United Nations Information Centre for India and Bhutan
- Abbreviation: UNIC for India and Bhutan
- Type: Information centre
- Legal status: Active
- Headquarters: New York
- Head: Director Darrin Farrant India Bhutan (2023 - present)
- Website: india.un.org/en

= United Nations Information Centre for India and Bhutan =

Outreach and communication centre

The United Nations Information Centre for India and Bhutan is based in New Delhi, India. It is one of 59 active United Nations Information Centres (UNICs) located worldwide.

These UNICs work globally under the direction of the Department of Global Communications (DGC) of the United Nations Secretariat. Their objective is to engage audiences in the work of the United Nations (UN) and promote its goals.

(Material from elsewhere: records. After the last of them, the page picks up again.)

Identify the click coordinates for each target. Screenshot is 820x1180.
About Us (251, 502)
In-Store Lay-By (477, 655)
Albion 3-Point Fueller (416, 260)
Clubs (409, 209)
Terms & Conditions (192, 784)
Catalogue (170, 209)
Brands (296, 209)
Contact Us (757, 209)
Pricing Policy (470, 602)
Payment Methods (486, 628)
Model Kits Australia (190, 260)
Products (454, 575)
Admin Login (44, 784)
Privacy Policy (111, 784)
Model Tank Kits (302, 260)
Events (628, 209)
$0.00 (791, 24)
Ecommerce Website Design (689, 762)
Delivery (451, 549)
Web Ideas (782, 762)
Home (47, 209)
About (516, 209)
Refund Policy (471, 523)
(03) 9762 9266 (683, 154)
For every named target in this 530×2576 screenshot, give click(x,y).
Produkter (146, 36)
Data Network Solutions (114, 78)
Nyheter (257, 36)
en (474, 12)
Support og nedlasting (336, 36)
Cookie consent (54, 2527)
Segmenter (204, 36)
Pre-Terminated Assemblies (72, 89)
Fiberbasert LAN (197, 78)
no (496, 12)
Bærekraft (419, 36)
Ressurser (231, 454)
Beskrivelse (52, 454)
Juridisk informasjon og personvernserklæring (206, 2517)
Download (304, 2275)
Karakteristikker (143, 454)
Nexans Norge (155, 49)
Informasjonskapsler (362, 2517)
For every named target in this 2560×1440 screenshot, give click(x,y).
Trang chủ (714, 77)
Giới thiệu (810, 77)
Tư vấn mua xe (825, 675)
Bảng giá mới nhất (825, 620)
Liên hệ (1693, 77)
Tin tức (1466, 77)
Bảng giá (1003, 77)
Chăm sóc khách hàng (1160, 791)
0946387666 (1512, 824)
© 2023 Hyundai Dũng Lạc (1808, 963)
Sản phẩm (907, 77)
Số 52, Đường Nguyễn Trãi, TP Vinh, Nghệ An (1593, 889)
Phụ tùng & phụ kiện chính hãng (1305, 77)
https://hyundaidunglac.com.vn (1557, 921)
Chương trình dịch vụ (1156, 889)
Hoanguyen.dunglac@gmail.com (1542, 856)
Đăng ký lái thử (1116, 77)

The United Nations Information Centre for India and Bhutan, also known as UNIC New Delhi, was created in 1947. While it is headquartered in New Delhi, it provides information services to the public in both India and Bhutan.

==Scope==

UNIC New Delhi’s work covers an array of media, outreach and strategic communications activities. This includes creating and publishing original multimedia content, conducting media outreach, engaging with the government, universities, schools, civil society and the private sector, organizing and participating in public events, maintaining digital information resources and translating UN information materials into local languages.

==Activities==

The core objective of UNIC New Delhi is to bring the UN closer to the people. It does this through many activities, including:

- Creating original multimedia content about the work of the UN and publishing it on various platforms, including websites, videos, newsletters and social media
- Translating UN information materials into local languages
- Sharing UN information materials with key partners, including government, civil society, universities, schools, researchers and media houses
- Engaging in public speaking opportunities and media interviews
- Partnering government ministries, public institutions, embassies, universities, schools and civil society groups to celebrate international days with special events and activities
- Organizing workshops, seminars, webinars, training sessions and conferences on UN objectives, in partnership with government and/or civil society groups
- Staging social and cultural activities such as art competitions, musical performances, quizzes and other public events
- Maintaining digital resources that are accessible to the public
- Coordinating UN communications in India
- Helping India-based UN agencies develop and execute their communications strategies.

==UNIC Director==

Darrin Farrant has served as Director of the UN Information Centre for India and Bhutan since May 2023. Mr. Farrant, a national of Australia, has worked in communications or journalism for more than three decades, including over 20 years with the United Nations in New York, Khartoum and El Fasher, Sudan.

==Location==
The United Nations Information Centre for India and Bhutan is located at 55, Joseph Stein Lane, Lodhi Estate, New Delhi 110003, India.